◆ **Extrait choisi**:
»»

D’autre part, il est de principe que, dans les procédures orales sans représentation obligatoires, le moyen soulevé d’office par le juge est présumé avoir été débattu contradictoirement à l’audience.
Or, le Crédit agricole n’apporte pas la preuve contraire de la violation invoquée.
Il n’y a donc pas matière à annulation du jugement attaqué.
Sur la régularité de la déchéance du terme
Le Crédit agricole produit les courriers de mise en demeure de régulariser l’arriéré sous quinzaine en date du 6 février 2019 ayant précédé la déchéance du terme, elle-même notifiée par lettre recommandée avec accusé de réception du 23 mars 2019.
En présupposant que les époux [X], défaillants, pouvaient ne pas avoir reçu cette mise en demeure préalable qui leur a été adressée par lettre simple, le premier juge a inversé la charge de la preuve.
Néanmoins, il résulte de l’article R. 632-1 du code de la consommation que le juge doit écarter d’office, après avoir recueilli les observations des parties, l’application d’une clause dont le caractère abusif ressort des éléments du débat.
Or, la question de la validité de la déchéance du terme ressort des éléments du débat comme ayant été expressément soulevée par le premier juge et soutenue par l’appelant.
En outre, il est de principe que, crée un déséquilibre significatif entre les droits et obligations des parties, au détriment du consommateur exposé à une aggravation soudaine des conditions de remboursement, la clause d’un contrat de prêt qui prévoit la résiliation de plein droit de celui-ci en cas d’échéance impayée sans mise en demeure laissant à l’emprunteur un préavis d’une durée raisonnable pour régulariser la situation, une telle clause étant abusive au sens de l’article L. 132-1 devenu L. 212-1 du code de la consommation.
Or, en l’occurrence, il est stipulé aux conditions générales du contrat de prêt que ‘en cas de défaillance de la part de l’emprunteur dans les remboursements, le prêteur pourra exiger le remboursement immédiat du capital restant dû, majoré des intérêts échus mais non payés’.
Une telle clause laisse ainsi croire aux emprunteurs qu’ils ne disposent d’aucun délai pour régulariser l’arriéré ou saisir le juge des référés en suspension de l’obligation de remboursement du prêt sur le fondement de l’article L. 314-20 du code de la consommation, et que le prêteur peut se prévaloir sans délai de la déchéance du terme pour une seule échéances impayée, sans considération de la gravité du manquement au regard de la durée et du montant du prêt, consenti en l’espèce pour un montant de 25 500 euros pendant douze ans.

««

◆ **Consigne 1**:
Citez fidèlement les lignes du listing, de son début jusqu'à la ligne contenant « Looking at the », celle-ci incluse, sans reproduire les images.

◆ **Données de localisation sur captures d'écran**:

»»

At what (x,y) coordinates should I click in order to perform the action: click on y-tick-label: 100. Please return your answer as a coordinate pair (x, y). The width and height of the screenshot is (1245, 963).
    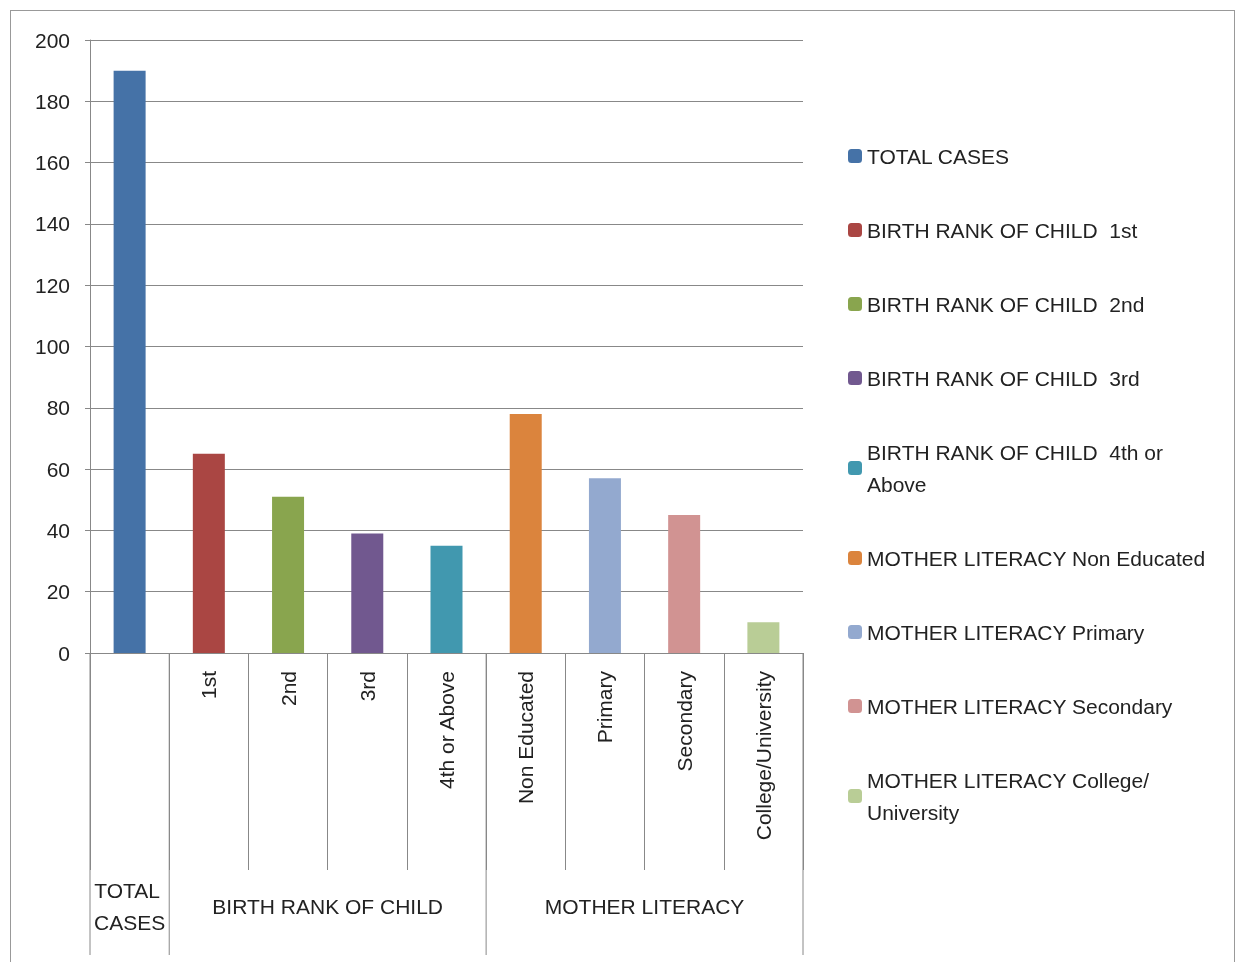
    Looking at the image, I should click on (52, 346).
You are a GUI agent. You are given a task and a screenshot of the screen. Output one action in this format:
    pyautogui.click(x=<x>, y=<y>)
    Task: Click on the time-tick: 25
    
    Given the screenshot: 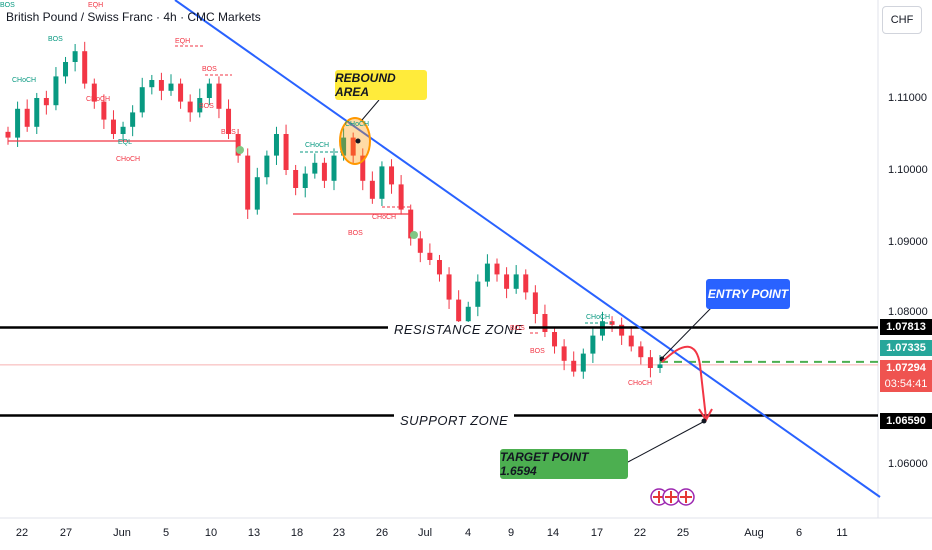 What is the action you would take?
    pyautogui.click(x=683, y=533)
    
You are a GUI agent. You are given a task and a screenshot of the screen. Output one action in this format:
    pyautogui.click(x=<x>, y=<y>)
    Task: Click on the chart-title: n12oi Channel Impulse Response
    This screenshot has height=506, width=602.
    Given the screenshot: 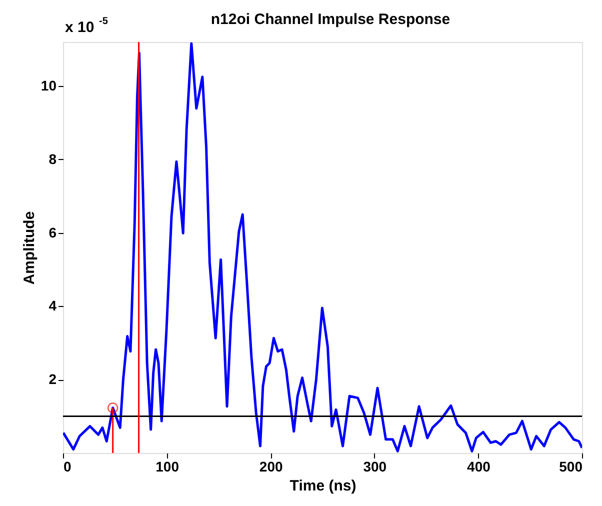 What is the action you would take?
    pyautogui.click(x=330, y=20)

««

◆ **Consigne 2**:
Poursuivez l'extrait consacré à la déchéance du terme à la suite de sa dernière phrase.

◆ **Réponse attendue 1**:
At what (x,y) coordinates should I click in order to perform the action: click on y-tick-label: 100. Please return your answer as a coordinate pair (x, y). The width and height of the screenshot is (1245, 963).
    Looking at the image, I should click on (52, 346).

◆ **Réponse attendue 2**:
Ainsi, elle crée un déséquilibre significatif entre les droits et obligations des parties, au détriment des emprunteurs, exposés à l’obligation de rembourser immédiatement la totalité du capital restant dû.
Il convient en conséquence de déclarer cette clause de déchéance du terme abusive et de l’écarter d’office.
Sur la résiliation judiciaire
L’inefficacité de la clause de résiliation de plein droit du contrat n’interdit toutefois nullement au prêteur de solliciter la résiliation judiciaire de celui-ci, en cas de manquement grave des emprunteurs à leurs obligations contractuelles.
En l’espèce, l’interruption de tout règlement depuis septembre 2018 constitue en effet un manquement grave et persistant des époux [X] à leur obligation essentielle de remboursement du prêt et justifie la résiliation judiciaire du contrat.
Cependant, contrairement à ce qu’a décidé le premier juge, cette résiliation prononcée aux torts des emprunteurs n’a d’effet que pour l’avenir, sans anéantir rétroactivement le contrat.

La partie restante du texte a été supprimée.